Carla, furibunda: -Ufa, qué mala onda. Espero que nunca necesites un favor mío…

Yo: -Son 50 pesos.

Carla, desencajada: -¿Quéee?

Yo: -Que son 50 pesos.

Carla: -¿Cómo? ¿Por qué???

Yo: -Porque aunque vos seas una bruta irrespetuosa y ventajera, este es mi trabajo. Y hace 15 minutos que me estás rompiendo las pelotas con tu bendito certificado. Así que son 50 pesos, que es lo que vale mi tiempo; y conste que te hago precio.

Yo no sé qué le pasó: se puso toda roja, dio media vuelta y pegó un portazo tremendo. Después escuché cómo le rezongaba a su jefe, cómo puchereaba, diciendo: es mala, es malaaaaaaaa.

 

Gente  así merece ser lapidada en una plaza.

 


Error de cálculo

8 Julio 2009

Paciente joven, varón, paraguayo, con evidente dificultad para comprender y hablar  el español.

Paciente: -Vine porque me quemo.

Médica: -Eh? Cómo que te quemás?

Paciente: -Sí, me quemo acá (y hace señas mostrándome el área del estómago).

Médica: -Ah…tenés acidez?

Paciente: -…

Médica: -Ardor, tenés?

Paciente, con cara de vaca que ve pasar el tren: -…

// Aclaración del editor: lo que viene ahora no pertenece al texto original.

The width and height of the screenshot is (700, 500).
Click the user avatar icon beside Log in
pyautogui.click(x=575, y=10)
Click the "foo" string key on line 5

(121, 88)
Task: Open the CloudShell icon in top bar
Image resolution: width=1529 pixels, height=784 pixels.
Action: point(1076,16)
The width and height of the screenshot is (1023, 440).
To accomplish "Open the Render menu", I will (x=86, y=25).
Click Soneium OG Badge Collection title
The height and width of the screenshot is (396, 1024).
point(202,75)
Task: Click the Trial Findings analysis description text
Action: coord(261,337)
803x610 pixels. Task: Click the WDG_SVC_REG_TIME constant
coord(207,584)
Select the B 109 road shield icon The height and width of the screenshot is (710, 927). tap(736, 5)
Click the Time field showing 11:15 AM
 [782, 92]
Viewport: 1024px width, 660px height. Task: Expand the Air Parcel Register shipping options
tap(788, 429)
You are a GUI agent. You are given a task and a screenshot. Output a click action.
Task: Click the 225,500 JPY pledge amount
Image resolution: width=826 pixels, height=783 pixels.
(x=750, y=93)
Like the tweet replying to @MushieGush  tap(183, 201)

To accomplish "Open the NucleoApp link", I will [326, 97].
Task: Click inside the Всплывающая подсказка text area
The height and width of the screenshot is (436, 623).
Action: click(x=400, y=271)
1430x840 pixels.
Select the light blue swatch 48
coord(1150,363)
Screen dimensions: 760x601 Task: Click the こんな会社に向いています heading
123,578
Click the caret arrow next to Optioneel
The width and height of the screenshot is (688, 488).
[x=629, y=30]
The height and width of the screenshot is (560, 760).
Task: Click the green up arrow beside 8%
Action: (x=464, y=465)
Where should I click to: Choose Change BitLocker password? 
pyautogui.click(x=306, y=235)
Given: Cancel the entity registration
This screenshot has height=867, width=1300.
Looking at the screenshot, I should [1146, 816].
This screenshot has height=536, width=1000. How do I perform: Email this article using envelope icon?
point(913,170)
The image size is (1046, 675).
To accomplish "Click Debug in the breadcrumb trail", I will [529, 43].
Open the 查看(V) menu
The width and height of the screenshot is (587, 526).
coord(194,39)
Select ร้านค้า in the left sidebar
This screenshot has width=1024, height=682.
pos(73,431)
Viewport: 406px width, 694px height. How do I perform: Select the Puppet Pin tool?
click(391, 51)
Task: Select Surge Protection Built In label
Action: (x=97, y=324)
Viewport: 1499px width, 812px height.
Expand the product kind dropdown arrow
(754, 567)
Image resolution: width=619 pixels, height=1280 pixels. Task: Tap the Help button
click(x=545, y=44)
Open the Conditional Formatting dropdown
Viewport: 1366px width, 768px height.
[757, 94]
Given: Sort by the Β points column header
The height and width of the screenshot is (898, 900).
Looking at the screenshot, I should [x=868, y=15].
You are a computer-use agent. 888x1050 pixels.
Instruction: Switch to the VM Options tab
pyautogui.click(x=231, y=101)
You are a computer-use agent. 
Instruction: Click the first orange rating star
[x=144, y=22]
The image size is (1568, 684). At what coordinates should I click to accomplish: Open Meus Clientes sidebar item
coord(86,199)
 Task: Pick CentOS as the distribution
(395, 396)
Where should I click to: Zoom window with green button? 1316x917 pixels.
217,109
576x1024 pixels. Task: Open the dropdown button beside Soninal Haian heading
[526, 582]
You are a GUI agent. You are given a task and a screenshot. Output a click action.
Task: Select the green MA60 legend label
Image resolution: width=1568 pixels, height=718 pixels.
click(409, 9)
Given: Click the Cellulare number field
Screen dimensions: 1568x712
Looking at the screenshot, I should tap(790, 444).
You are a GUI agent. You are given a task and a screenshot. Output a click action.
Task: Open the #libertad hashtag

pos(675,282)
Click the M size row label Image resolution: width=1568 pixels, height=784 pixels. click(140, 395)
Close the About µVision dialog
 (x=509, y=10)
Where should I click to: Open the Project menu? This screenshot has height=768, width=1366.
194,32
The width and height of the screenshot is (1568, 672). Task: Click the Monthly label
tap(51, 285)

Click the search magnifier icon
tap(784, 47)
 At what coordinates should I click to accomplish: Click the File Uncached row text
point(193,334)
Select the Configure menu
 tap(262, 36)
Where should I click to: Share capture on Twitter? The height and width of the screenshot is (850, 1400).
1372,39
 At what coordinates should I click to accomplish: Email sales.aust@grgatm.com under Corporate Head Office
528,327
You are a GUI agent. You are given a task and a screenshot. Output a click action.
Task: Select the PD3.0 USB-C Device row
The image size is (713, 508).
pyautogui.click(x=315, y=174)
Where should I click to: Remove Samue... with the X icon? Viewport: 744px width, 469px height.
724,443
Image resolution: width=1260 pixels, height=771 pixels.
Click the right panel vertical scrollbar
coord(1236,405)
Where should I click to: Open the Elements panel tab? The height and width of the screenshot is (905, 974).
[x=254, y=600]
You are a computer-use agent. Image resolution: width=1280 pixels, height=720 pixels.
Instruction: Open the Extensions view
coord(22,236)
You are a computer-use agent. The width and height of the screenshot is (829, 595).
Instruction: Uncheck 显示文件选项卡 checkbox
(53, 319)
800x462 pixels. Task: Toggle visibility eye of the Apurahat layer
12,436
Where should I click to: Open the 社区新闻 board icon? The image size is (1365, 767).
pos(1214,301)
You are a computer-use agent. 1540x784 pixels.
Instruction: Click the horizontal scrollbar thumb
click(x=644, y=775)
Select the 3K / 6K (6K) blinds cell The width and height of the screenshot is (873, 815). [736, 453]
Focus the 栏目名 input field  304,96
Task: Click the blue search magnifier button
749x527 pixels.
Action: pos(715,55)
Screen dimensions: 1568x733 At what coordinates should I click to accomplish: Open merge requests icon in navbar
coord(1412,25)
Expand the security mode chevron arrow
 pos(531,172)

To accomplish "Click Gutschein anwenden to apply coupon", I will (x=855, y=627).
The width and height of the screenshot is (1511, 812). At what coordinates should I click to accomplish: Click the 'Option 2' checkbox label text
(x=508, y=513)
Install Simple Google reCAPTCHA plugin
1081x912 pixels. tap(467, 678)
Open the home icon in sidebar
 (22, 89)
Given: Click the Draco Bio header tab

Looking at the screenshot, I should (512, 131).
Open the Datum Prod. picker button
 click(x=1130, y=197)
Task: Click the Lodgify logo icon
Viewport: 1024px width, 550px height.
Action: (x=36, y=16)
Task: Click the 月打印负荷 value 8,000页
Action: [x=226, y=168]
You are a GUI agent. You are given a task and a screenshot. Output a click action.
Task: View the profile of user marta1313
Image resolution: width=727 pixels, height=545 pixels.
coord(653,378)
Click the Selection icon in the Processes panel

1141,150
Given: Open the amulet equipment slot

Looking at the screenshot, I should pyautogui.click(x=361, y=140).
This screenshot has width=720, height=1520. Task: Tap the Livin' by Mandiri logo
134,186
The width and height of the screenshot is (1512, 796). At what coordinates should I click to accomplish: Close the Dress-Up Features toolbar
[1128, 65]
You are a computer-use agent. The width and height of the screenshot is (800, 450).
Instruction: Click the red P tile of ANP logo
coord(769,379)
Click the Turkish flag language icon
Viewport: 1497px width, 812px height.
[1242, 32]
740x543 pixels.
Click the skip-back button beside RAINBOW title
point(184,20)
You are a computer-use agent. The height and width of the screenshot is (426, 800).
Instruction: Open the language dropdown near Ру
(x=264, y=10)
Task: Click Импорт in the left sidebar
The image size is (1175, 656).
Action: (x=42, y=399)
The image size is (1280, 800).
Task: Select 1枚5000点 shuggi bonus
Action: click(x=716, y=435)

Médica: -Digo, sentís que te arde la panza?

Paciente: -Sí, eso. Y que me salieron picores. Muchos.

Médica: -Qué te pica?

El paciente se levanta la remera y me muestra tremendas ronchas en el torso.

Médica: -Y estás tomando algún algún remedio?

Paciente: -Sí, de la guardia me dieron. Son estos.

Saca omeprazol de una bolsita, y un papel con las indicaciones escritas por el médico.

Médica: -Ah, esto está muy bien para la acidez, lo tomaste?

Paciente: -Sí, mucho.

Médica: -Mmm…es uno por día, cómo lo estás tomando?

Paciente: -Ah, yo tomo uno cuando me duele.

Médica: -No, no; es uno por día, por la mañana, y sin comer nada. Cómo que lo tomás cuando te duele?

Paciente, ofuscado: -Sí, el médico me dijo.

Miro la receta y leo, clarito: “un comprimido por día”

Médica: -No, Felipe. El médico te escribió “uno por día”, así es como se toma esto.

Paciente:- No. Me dijo cada 5, 7 o 9 horas.

Médica: -¿Qué?

Paciente: -Sí. Lo tomo así, cada 4 porque me duele mucho. Está acá, escrito.

Y me señala la fecha del día de la consulta: 5/7/09.

 

Moraleja: a veces no alcanza con explicar bien. Los pacientes, como los niños, son capaces de sacar  conclusiones sorprendentes.